The greatest painting in Britain shortlist

Only one of the six paintings I picked (the Hockney) got onto the final shortlist of ten. That shortlist in full:

The Arnolfini Portrait by Jan van Eyck

The Hay Wain by John Constable

A Rake’s Progress III: The Orgy (1733-4) by William Hogarth

The Fighting Temeraire tugged to her Last Berth to be broken up, 1838 by Turner

The Baptism of Christ by Piero Della Francesca

The Bar at the Folies Bergere by Manet

Sunflowers by Vincent Van Gogh

The Last of England by Ford Madox Brown

The Reverend Robert Walker Skating on Duddingston Loch by Sir Henry Raeburn

Mr and Mrs Clark and Percy by David Hockney

A lot of British paintings, not surprisingly. The only one that seems wildly out of its depth is the Madox Brown, which looks like a very ordinary piece of Victorian narrative painting to me. The van Eyck and the Turner are both paintings I considered picking – you certainly have to have something by Turner, the only question being which one. The Hay Wain is certainly a much better painting than its status as a piece of kitsch Englishiana would suggest, but I’ve never really connected to Constable, somehow. Sunflowers isn’t even the best painting by Van Gogh in the National Gallery. I’m not wild about the Manet – I said something earlier about the Impressionists not being at their best painting people; that may have been a bit sweeping, but I think this is a case in point. It’s attractive enough, but lacks the transcendant quality of the best Impressionist landscapes. The Hogarth is lively and entertaining, but those aren’t qualities I rate particularly highly in painting.

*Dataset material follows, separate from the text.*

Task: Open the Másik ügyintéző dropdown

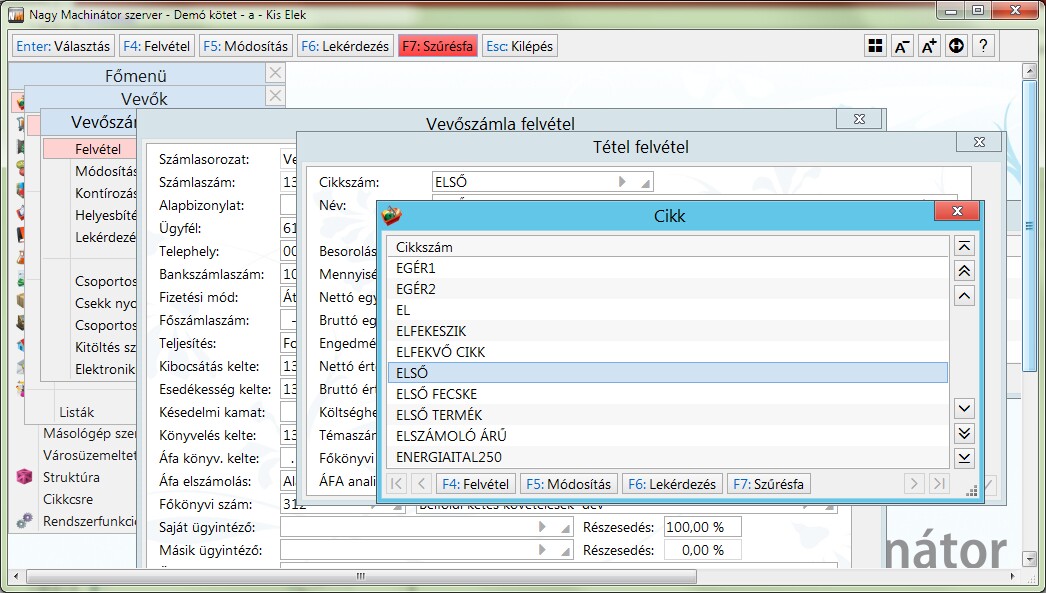Action: coord(543,550)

A couple of other observations. There are no paintings from between the C15th and C19th, which means no Vermeer, Velasquez, Rubens, Caravaggio, Titian, or Rembrandt for a start. And the only C20th painting is the Hockney, which means nothing abstract and nothing foreign. Britain isn’t especially rich in modern art – Tate Modern’s collection is distinctly patchy – but there are paintings by, for example, Picasso, Miro, Mondrian, Modigliani, Rothko, and Pollock. I suppose in a lot of cases there’s a sense that the very finest paintings by an artist are elsewhere; the Botticellis in the National are OK, but nothing to the ones in Florence, and similarly with Vermeer, Velasquez, Picasso, and Matisse. I would have thought the Rembrandts in the National might make the cut, though.

EDIT: Hogarth is C18th, of course. A better way of putting it might be: all the non-British paintings are either Renaissance or Impressionist.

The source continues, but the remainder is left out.